──────── Supplied records ────────

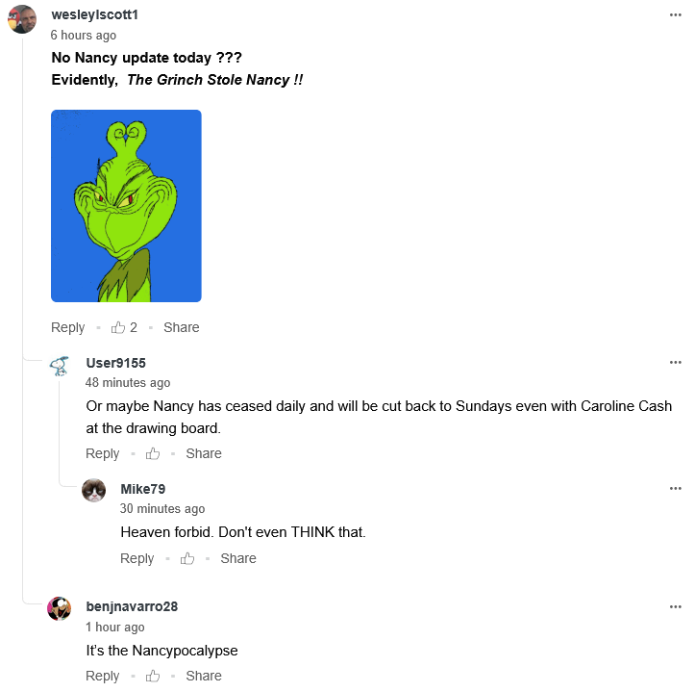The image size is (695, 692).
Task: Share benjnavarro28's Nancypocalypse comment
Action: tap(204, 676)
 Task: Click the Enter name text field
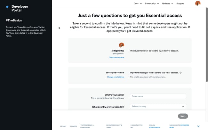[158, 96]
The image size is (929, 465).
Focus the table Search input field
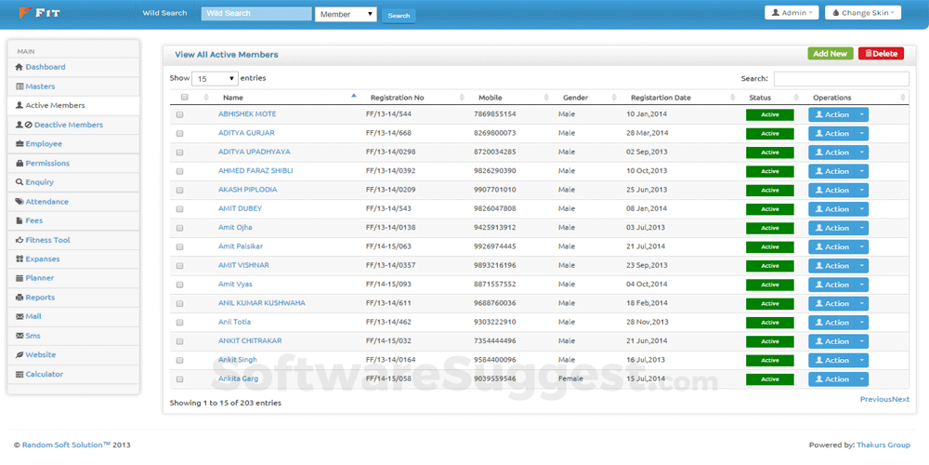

────────
──────── Supplied records ────────

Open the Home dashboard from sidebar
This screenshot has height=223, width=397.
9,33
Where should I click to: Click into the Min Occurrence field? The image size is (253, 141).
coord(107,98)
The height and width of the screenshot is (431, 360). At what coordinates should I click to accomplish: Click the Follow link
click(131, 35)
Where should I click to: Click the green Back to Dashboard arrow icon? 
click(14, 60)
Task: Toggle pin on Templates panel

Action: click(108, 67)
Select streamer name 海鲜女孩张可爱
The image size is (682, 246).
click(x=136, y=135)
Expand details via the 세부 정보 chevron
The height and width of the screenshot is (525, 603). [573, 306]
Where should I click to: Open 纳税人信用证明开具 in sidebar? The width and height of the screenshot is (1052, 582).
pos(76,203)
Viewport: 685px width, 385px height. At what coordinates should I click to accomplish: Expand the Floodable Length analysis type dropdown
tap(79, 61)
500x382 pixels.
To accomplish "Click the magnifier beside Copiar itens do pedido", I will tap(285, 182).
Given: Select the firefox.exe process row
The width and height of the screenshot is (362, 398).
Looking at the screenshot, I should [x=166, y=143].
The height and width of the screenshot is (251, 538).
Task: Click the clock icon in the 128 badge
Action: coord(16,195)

────────

What the task requires. Pictures in the material above should be skipped; print exactly the lines from the one with "Task: Click the Enter name text field" through the one with "Focus the table Search input field".

Solution.
 Task: Click the Enter name text field
[158, 96]
The image size is (929, 465).
Focus the table Search input field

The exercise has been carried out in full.